## Exercise brief
Write out, word for word, every line from the one containing "Pop out the Layer 1 FX panel" through the last line of the records below, both ends included.

Dataset records:
--- --- ---
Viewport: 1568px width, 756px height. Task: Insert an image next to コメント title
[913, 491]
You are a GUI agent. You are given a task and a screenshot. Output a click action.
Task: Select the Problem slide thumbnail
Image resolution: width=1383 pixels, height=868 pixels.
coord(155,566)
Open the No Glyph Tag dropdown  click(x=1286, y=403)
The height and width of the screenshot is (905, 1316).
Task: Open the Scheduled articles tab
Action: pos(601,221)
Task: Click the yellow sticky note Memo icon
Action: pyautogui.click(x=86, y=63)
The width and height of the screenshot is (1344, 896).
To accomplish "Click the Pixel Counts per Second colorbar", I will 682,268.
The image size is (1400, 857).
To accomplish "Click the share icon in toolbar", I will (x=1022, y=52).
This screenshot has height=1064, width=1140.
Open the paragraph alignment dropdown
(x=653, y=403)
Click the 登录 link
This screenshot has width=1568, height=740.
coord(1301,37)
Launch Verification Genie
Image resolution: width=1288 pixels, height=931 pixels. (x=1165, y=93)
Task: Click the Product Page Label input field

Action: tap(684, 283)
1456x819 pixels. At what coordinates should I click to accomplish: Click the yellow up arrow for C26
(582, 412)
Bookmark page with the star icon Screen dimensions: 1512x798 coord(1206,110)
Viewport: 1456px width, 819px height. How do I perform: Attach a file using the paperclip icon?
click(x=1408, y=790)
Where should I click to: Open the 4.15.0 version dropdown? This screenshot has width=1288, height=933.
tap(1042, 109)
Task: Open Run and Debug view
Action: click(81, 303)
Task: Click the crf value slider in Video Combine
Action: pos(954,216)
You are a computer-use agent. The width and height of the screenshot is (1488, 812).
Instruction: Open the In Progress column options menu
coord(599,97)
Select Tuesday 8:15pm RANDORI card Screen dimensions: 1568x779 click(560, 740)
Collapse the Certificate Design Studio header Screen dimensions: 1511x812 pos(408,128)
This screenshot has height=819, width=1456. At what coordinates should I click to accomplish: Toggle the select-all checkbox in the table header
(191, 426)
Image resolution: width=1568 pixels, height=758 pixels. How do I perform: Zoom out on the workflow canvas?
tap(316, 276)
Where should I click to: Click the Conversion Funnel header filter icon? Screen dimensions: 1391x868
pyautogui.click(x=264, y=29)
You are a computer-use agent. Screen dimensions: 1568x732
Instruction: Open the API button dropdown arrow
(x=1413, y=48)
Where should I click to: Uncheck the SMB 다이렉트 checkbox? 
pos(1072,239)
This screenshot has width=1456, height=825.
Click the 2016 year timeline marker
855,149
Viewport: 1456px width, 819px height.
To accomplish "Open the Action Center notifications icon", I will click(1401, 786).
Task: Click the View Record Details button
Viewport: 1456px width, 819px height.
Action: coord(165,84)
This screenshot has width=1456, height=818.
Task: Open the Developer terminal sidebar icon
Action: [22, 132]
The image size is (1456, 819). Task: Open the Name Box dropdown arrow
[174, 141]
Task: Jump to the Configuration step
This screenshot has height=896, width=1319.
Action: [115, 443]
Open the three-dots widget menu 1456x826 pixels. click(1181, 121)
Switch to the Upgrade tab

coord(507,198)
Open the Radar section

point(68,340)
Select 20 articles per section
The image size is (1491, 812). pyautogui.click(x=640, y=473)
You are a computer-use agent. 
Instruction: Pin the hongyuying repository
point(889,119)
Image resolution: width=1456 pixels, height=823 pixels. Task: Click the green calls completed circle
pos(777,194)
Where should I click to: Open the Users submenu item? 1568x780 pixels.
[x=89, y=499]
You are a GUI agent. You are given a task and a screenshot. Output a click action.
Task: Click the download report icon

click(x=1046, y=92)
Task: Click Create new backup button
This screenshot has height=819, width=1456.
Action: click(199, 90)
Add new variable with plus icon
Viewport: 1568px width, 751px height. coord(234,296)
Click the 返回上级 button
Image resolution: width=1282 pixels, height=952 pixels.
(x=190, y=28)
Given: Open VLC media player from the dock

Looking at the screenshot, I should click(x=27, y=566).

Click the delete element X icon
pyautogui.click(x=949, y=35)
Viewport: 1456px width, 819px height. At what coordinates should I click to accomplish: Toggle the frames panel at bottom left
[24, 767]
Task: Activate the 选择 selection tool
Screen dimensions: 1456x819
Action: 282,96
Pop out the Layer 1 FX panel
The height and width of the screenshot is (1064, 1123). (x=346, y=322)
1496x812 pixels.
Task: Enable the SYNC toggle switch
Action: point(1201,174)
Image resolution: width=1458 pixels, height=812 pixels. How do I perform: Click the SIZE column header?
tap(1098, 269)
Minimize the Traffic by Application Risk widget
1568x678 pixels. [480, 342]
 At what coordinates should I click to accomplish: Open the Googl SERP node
--- --- ---
## Written solution
Pop out the Layer 1 FX panel
The height and width of the screenshot is (1064, 1123). (x=346, y=322)
1496x812 pixels.
Task: Enable the SYNC toggle switch
Action: point(1201,174)
Image resolution: width=1458 pixels, height=812 pixels. How do I perform: Click the SIZE column header?
tap(1098, 269)
Minimize the Traffic by Application Risk widget
1568x678 pixels. [480, 342]
 At what coordinates should I click to accomplish: Open the Googl SERP node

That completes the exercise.